Early in the storm, volunteers with kayaks had converged on the parking lot at First Baptist Church on Ford Avenue. Some posted on Facebook that they had been turned away or that they had left after no one gave them any direction on where their services were needed. Then, flooding pushed the Ogeechee out of its banks, swamping the parking lot and nearby low-lying residential side streets like Forest, Rushing, and Clark streets.
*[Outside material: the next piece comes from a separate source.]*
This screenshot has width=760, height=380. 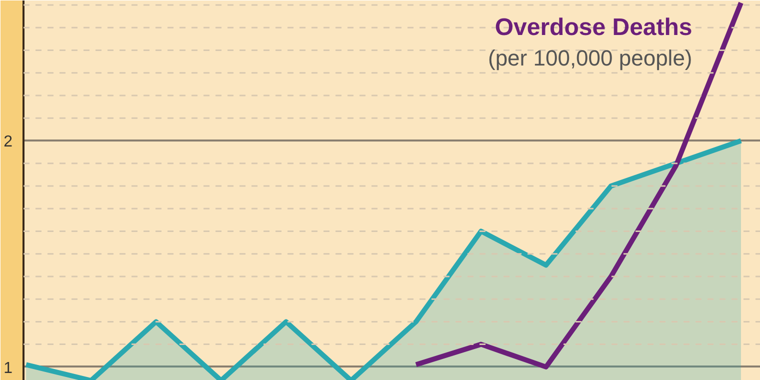 I want to click on text: Overdose Deaths, so click(x=593, y=28).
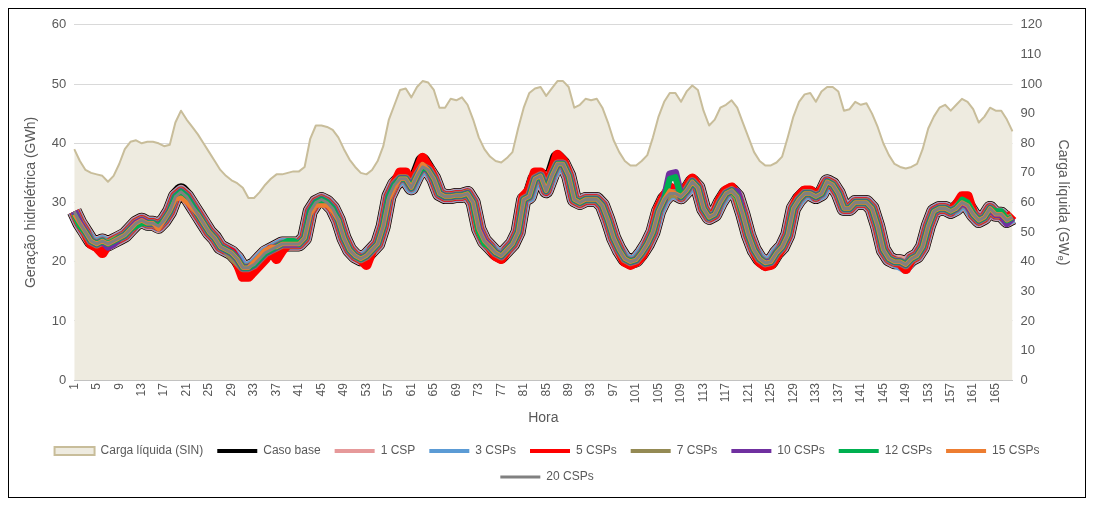 This screenshot has width=1094, height=506. What do you see at coordinates (570, 476) in the screenshot?
I see `legend-label: 20 CSPs` at bounding box center [570, 476].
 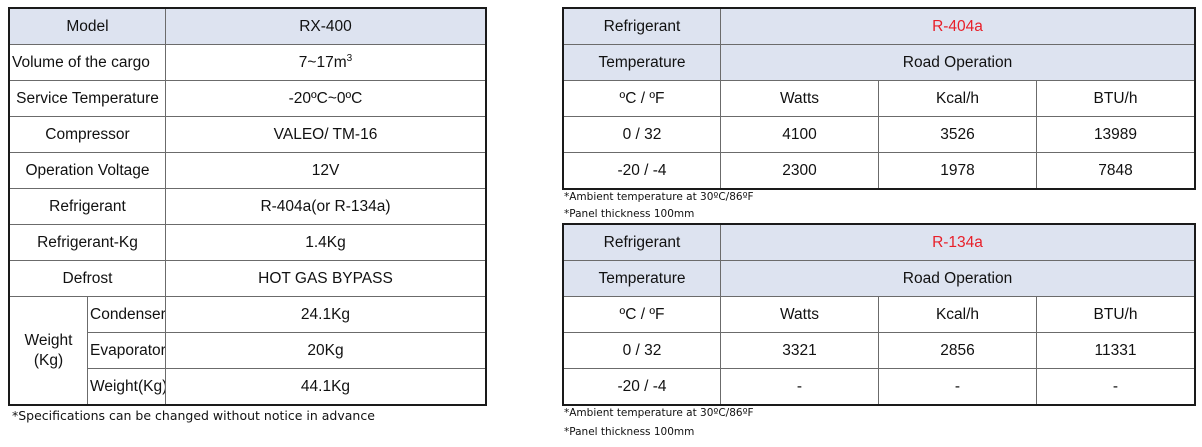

Rushing Street appears to be the hardest hit, according to GEMA’s Damage Assessment map. People report damage to the county and GEMA, which passes it on to FEMA, explained Kevin Fischer, field appraiser for Bryan County. Fischer said the Ogeechee was receding, and that it might be Friday before county officials could get a good look at some of the damage.
“Carter Street, First and Second Streets, Rushing Street,” were some of the hardest hit, Fischer said. “Mulberry was, but it’s not anymore — like Gregory Park, around there, and Richmond Place they were — they are still flooded, but they’re not in any homes that he’s seen, a few garages, but not really any homes.”
As the county comes to assess each property, it might lower that property’s value. Fischer added that the flooding will “probably” increase insurance rates in the area.
In a Facebook post, Richmond Hill Mayor Russ Carpenter wrote, “The waters are receding in many areas, and with each passing hour, we’re inching closer to normalcy. Richmond Place and Mulberry floodwater levels steadily drop. White Oak and Live Oak – relief will come as the Canoochee River finds its way back to its natural course. Once we can deploy our pumps without impacting other areas, those pumps will be working non-stop to help drain those flooded communities.” He praised the community’s spirit and said the city was lucky that no one had died in the flooding, “not even a beloved pet.”